Aristotle accepted the position of tutoring the son of Philip of Macedonia and for five years he taught the boy. In this article, we will briefly touch upon the relationship he shared with the boy and his father, as well as his connection with the family almost cost him his life in Athens and more.
Numerous tales surround the relationship that both Philip and Alexander shared with Aristotle (to the point where some seem quite ridiculous). While it seems that Aristotle took in monetary compensation for the time he spent tutoring, he was also repaid in different ways. One of the stories states that the Macedonian court gave him the use of thousands of slaves that supposedly collected natural science examples for his studies. It is unknown if this particular tale is true, yet it would most likely be a bit far from the truth when we hear he was given the use of thousands of men.
After Philip died, Alexander took over as king and began to plan out all of the juicy conquests we have heard so much about. As Aristotle’s role grew less and less important about the court, he finally returned to Athens, which he had left behind ever since Plato passed away. Many changes were made since his absence. The Platonic school was booming with students and thought. Under the direction of Xenocrates, it was clear to see that Platonism had solidified its position as the dominant philosophy around town.
Aristotle then decided to establish his own school and once it was erected, he called it the Lyceum.

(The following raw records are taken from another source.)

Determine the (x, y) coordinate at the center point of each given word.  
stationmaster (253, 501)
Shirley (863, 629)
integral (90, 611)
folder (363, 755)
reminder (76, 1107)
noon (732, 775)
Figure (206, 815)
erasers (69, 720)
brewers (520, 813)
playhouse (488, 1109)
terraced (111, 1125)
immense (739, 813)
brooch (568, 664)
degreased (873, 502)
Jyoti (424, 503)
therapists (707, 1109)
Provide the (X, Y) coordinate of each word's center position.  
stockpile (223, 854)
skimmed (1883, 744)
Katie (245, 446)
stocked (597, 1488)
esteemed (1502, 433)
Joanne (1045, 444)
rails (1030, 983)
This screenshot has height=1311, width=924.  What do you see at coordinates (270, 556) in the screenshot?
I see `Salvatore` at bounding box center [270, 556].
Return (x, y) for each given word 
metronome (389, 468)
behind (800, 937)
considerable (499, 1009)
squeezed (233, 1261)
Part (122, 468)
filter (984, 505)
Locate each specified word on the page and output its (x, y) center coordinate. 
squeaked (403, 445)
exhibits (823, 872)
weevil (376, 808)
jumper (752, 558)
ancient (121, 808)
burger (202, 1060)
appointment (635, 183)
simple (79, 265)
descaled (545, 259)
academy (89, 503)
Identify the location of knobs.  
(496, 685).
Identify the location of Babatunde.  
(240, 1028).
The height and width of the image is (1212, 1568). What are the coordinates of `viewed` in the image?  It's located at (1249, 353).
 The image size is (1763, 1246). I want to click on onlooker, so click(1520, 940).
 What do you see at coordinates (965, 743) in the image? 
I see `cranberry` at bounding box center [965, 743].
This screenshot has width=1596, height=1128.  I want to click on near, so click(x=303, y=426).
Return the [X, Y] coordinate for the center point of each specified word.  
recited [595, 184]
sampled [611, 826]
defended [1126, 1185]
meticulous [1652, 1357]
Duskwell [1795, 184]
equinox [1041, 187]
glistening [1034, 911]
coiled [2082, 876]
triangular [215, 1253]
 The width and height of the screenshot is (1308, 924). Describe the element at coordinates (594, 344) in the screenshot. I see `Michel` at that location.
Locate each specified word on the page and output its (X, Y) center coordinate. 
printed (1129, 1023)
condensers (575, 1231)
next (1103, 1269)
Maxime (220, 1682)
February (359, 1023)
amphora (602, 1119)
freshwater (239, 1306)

He taught his students at the school and for the following thirteen years, he put all of his energy into the teaching and developing a wealth of philosophical treatises.
About his school, Aristotle was known for delivering two different types of lectures. The first was filled with more detail and took place in the morning. These were reserved for a choice few that he deemed his most advanced students. The second kind of lectures he was known for included a few popular exchanges that would please those who truly had a thirst and love for learning.
Throughout his life, Aristotle saw many changes. Another significant blow to his life came when Alexander suddenly lost his life in 323 BC. This event led to the overthrowing of the pro-Macedonian government within Athens. Anything Macedonian was considered a threat and received the a general rejection from the people. Residents began to turn on Aristotle and to avoid prosecution; he was forced to flee to Chalcis in Euboea. He feared a fate similar to that of Socrates.
Sadly, Aristole did not last long after leaving Athens. During his first year in the city, he told those around him that his stomach was failing him. He then died in March of 322 BC.
Throughout his life, Aristotle was also a great writer. He wrote several pieces that spanned a variety of topics, including logic, politics, rhetoric, government, and ethics. He also dabbled in tackling an assortment of science subjects, such as physics, biology, and zoology. The philosopher even touched upon poetry, including drawing up a few theater pieces.